***** LISTED RECORDS *****
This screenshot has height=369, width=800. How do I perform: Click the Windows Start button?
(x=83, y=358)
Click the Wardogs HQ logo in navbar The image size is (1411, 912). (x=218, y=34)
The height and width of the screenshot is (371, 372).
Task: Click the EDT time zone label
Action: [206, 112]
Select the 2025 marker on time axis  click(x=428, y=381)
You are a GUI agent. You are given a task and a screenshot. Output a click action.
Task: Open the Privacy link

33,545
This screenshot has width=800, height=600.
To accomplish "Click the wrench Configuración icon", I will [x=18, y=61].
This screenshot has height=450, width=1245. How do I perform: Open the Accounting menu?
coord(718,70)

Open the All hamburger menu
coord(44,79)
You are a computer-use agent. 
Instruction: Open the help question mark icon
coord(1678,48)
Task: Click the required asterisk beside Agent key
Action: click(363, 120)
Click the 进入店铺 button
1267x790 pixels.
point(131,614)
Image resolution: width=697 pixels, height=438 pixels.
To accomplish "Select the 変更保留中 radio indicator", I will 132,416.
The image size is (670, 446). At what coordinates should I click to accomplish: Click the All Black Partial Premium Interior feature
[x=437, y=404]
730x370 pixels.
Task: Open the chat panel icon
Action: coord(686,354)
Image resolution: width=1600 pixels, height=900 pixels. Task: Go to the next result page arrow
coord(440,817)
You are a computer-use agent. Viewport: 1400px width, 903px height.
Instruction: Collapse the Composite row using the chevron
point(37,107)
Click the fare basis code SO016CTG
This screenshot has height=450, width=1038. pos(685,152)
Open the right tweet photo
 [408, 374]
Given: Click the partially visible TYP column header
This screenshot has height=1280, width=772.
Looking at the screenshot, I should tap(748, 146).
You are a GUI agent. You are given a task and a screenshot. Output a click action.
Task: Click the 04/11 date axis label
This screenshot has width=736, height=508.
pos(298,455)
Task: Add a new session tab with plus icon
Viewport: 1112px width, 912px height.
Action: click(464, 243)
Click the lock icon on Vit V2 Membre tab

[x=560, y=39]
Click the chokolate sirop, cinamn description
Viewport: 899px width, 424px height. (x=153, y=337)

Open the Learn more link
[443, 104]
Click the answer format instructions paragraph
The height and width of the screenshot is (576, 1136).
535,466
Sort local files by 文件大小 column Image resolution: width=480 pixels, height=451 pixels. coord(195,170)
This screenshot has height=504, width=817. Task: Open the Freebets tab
*****
§ **EXERCISE**:
Transcribe the records from their first line. Stop after the line with "This screenshot has width=800, height=600.", including it.

§ **ANSWER TO THIS TASK**:
This screenshot has height=369, width=800. How do I perform: Click the Windows Start button?
(x=83, y=358)
Click the Wardogs HQ logo in navbar The image size is (1411, 912). (x=218, y=34)
The height and width of the screenshot is (371, 372).
Task: Click the EDT time zone label
Action: [206, 112]
Select the 2025 marker on time axis  click(x=428, y=381)
You are a GUI agent. You are given a task and a screenshot. Output a click action.
Task: Open the Privacy link

33,545
This screenshot has width=800, height=600.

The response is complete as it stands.